[Provided records]
......

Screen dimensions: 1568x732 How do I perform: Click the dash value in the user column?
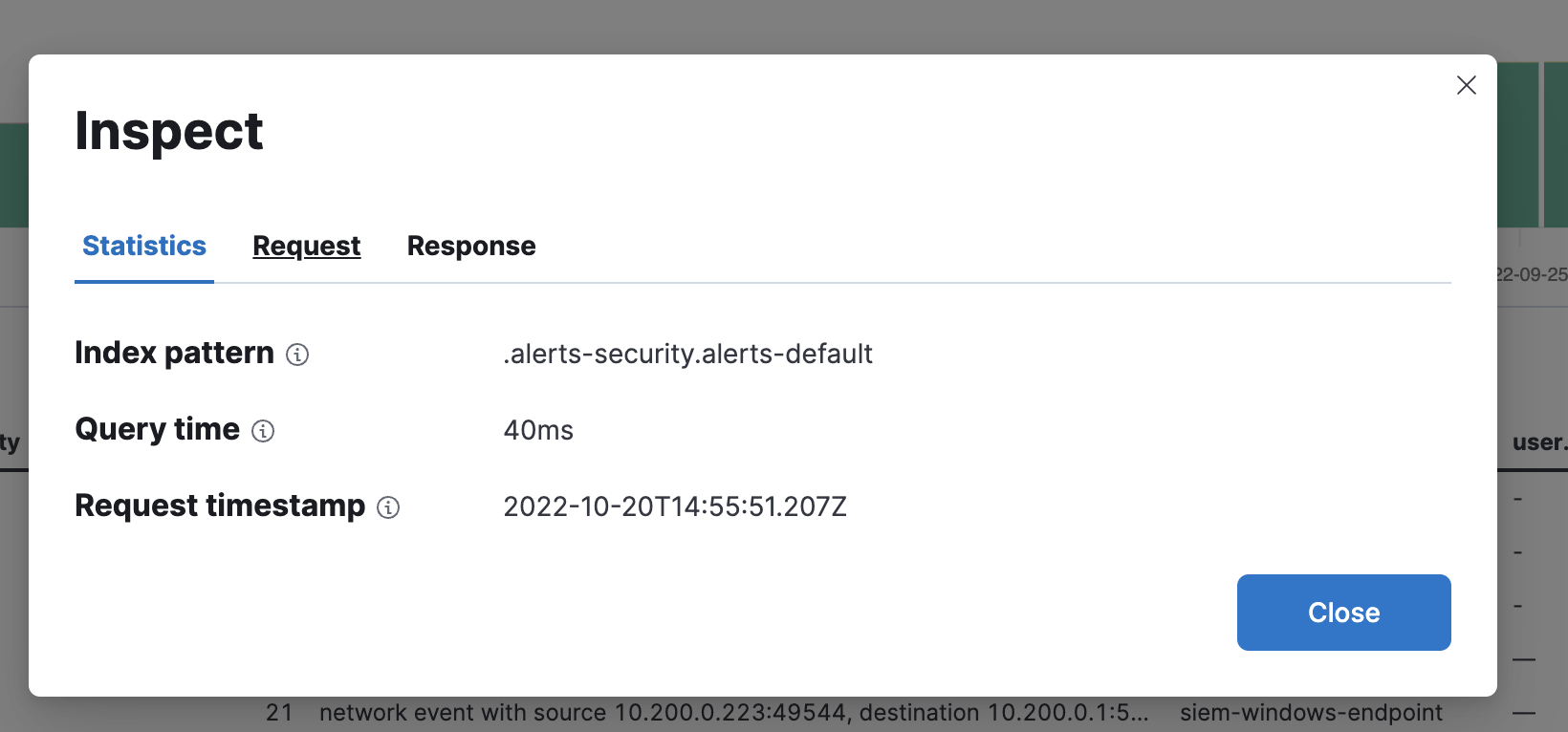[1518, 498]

......

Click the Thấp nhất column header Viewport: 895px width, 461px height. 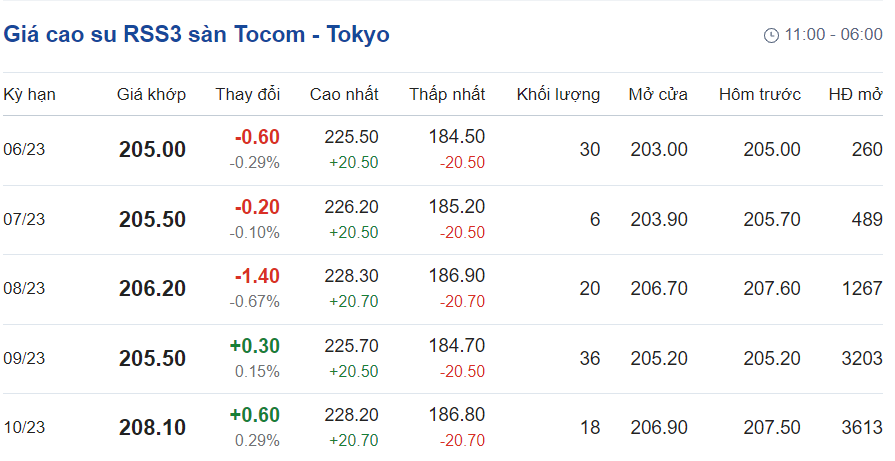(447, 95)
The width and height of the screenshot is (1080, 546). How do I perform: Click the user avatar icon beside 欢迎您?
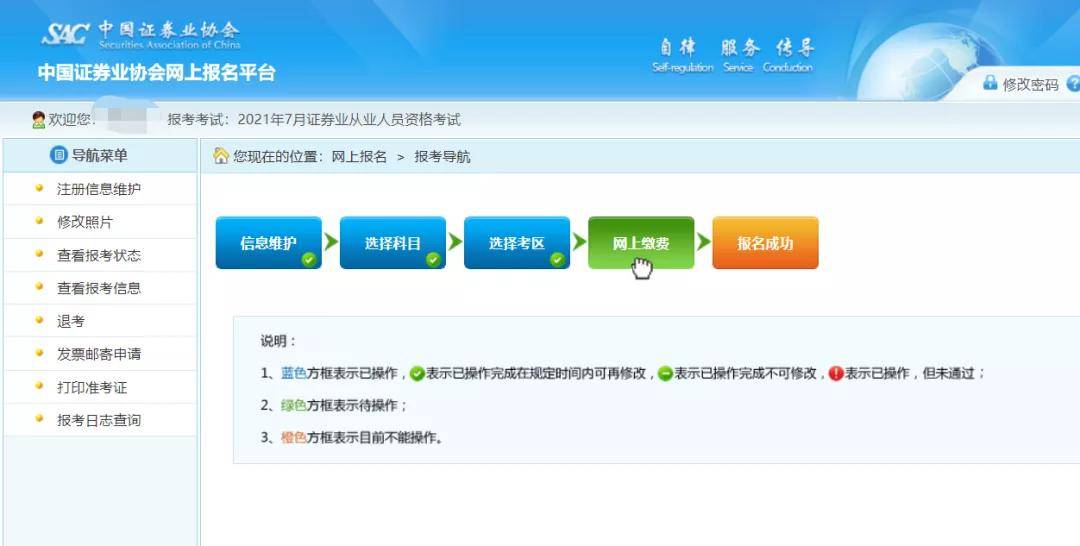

......

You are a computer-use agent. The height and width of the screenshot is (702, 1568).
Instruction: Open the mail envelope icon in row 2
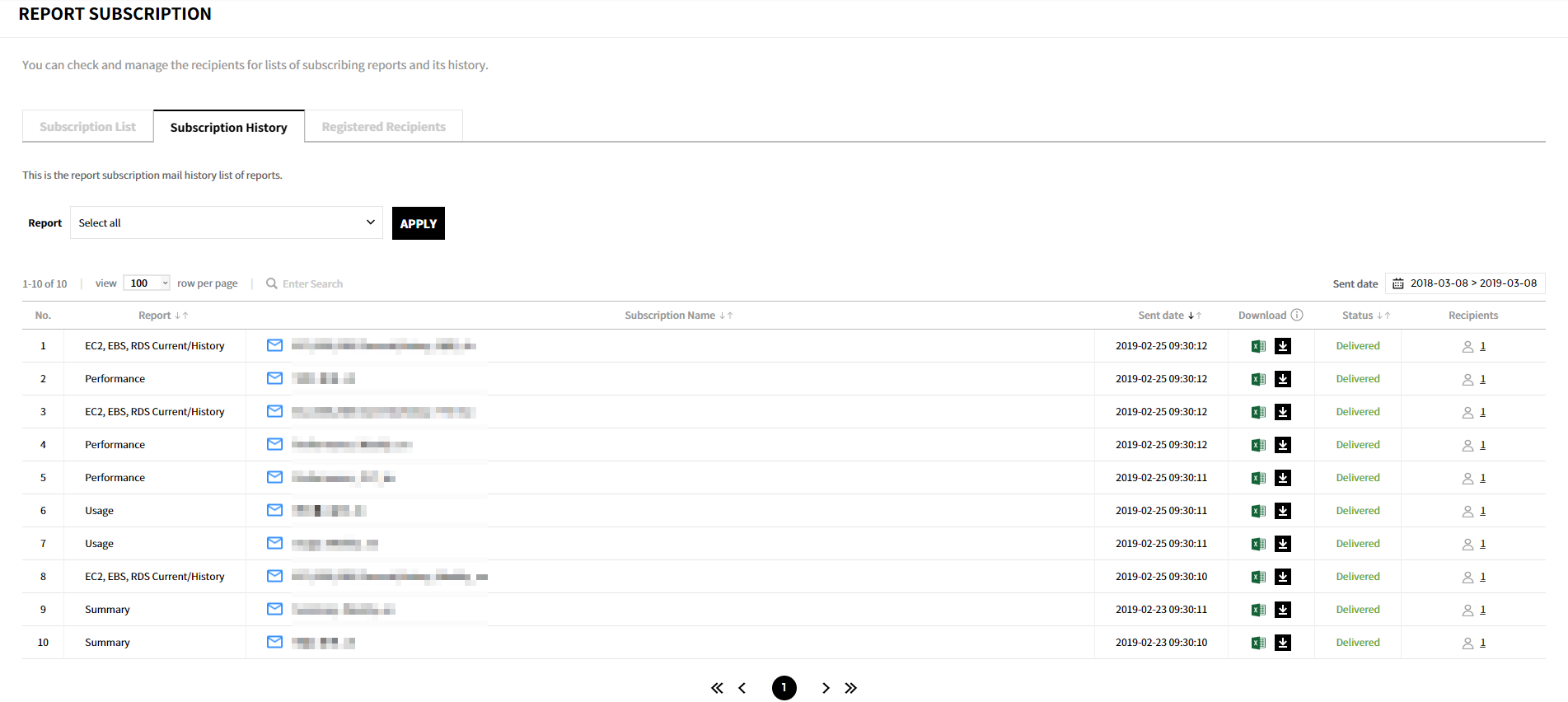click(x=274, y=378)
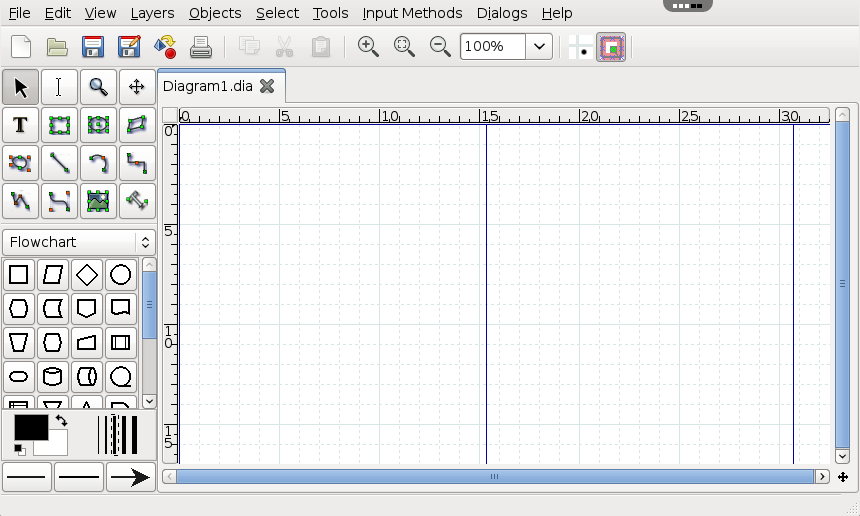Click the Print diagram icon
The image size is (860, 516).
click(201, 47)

......

[To do] Go through the listing and copy each line with the string "screenshot".

[Task answer]
The width and height of the screenshot is (1080, 546). How do I perform: Click the user avatar icon beside 欢迎您?
You are a computer-use agent. The height and width of the screenshot is (702, 1568).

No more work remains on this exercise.